● Required action
Find "Viewport: 1184px width, 428px height.", then copy its line and every later line of the entries exactly through the end, leaving all pictures out.

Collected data
*-*-*

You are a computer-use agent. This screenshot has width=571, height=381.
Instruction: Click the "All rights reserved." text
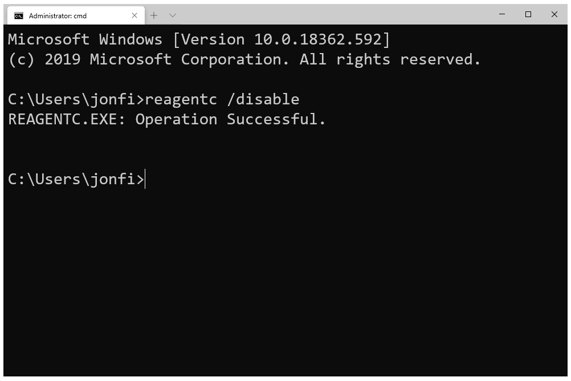[390, 59]
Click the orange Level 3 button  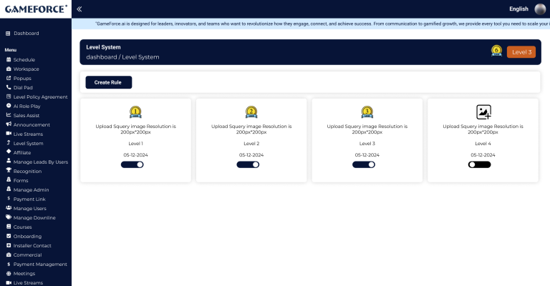click(521, 51)
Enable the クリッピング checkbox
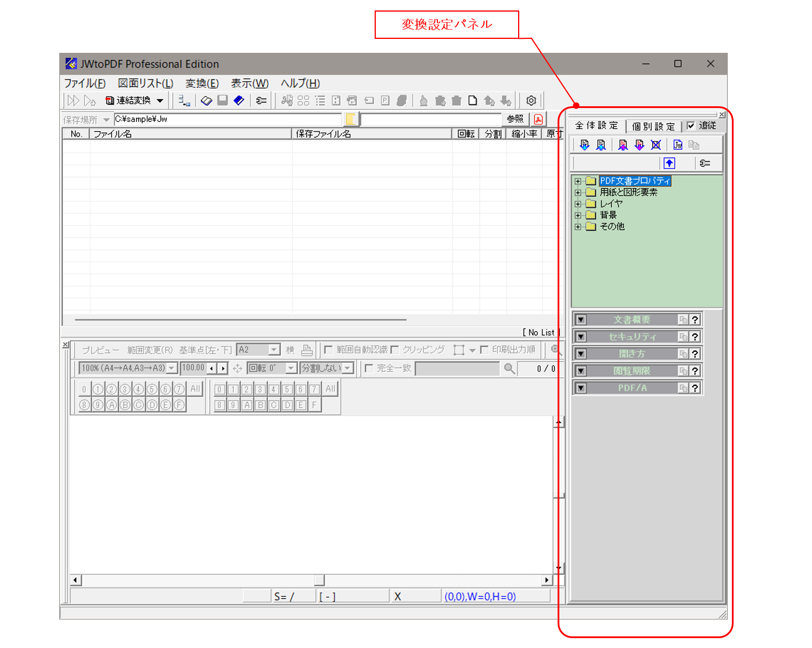812x648 pixels. tap(395, 350)
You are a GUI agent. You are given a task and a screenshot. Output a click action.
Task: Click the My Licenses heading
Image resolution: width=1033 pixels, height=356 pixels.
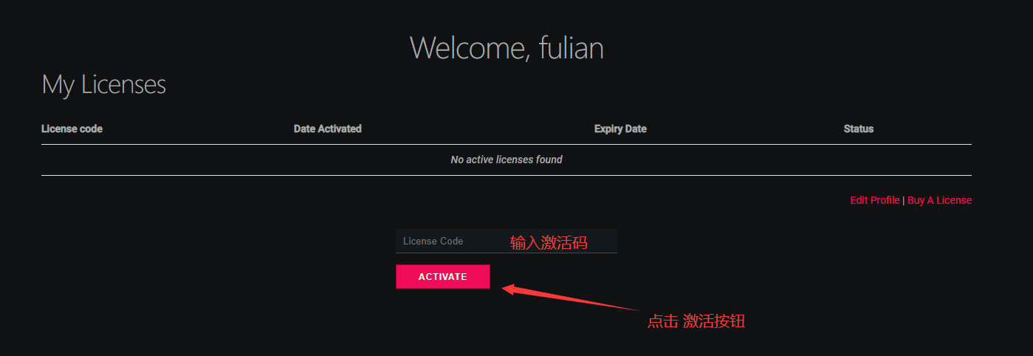[x=104, y=84]
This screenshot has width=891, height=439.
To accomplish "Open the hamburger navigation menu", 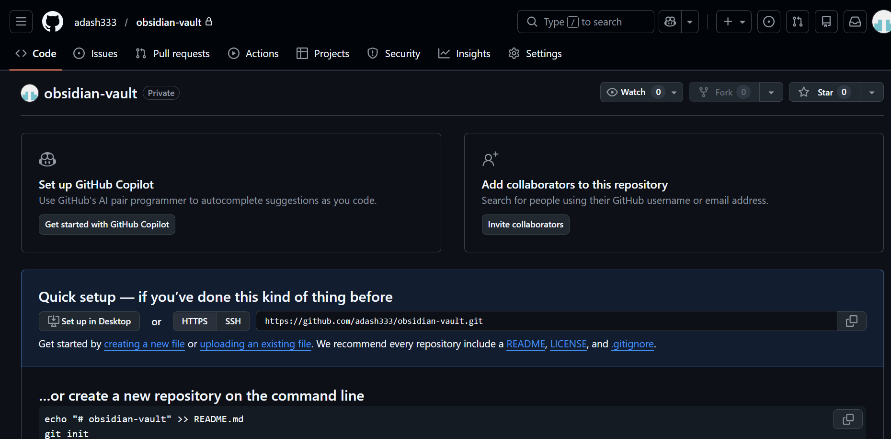I will coord(21,22).
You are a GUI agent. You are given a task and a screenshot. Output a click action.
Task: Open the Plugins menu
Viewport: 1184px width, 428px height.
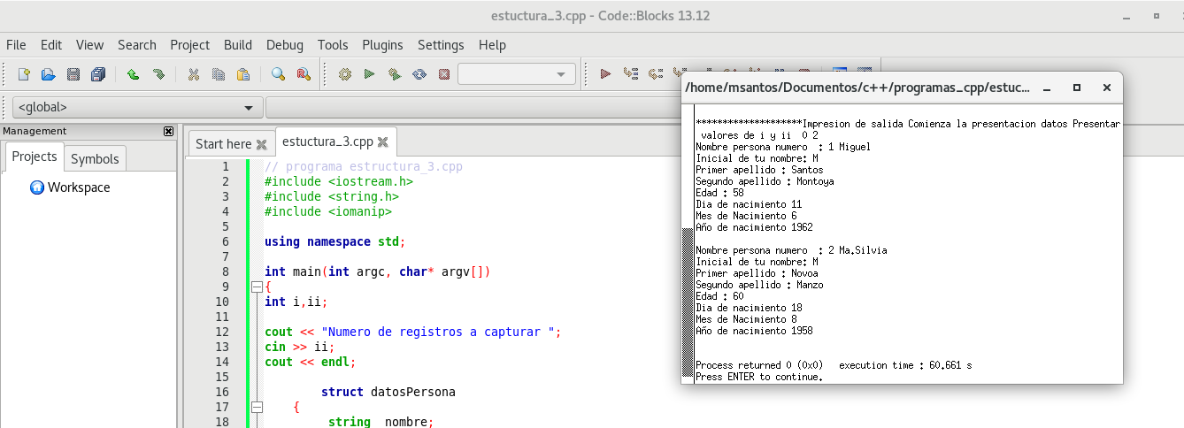pos(382,45)
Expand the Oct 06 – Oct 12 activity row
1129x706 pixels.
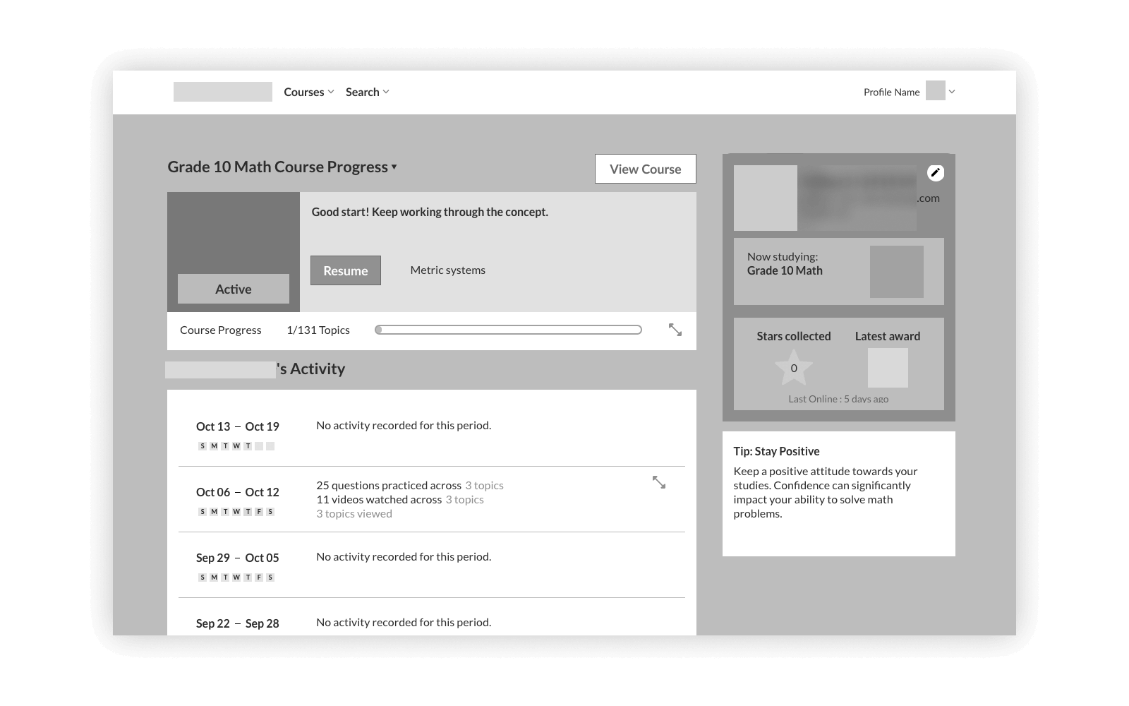coord(658,482)
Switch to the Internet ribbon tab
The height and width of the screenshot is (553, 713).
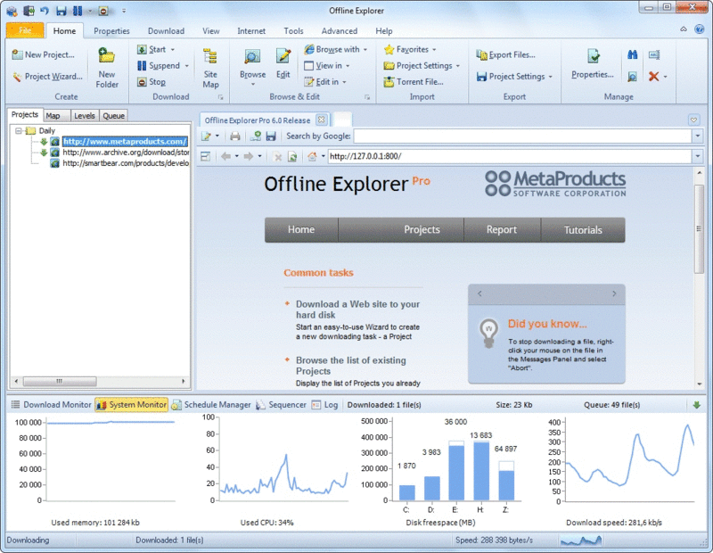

*-*-*

● Answer to the exercise
Viewport: 1184px width, 428px height.
pos(382,45)
Expand the Oct 06 – Oct 12 activity row
1129x706 pixels.
coord(658,482)
Switch to the Internet ribbon tab
The height and width of the screenshot is (553, 713).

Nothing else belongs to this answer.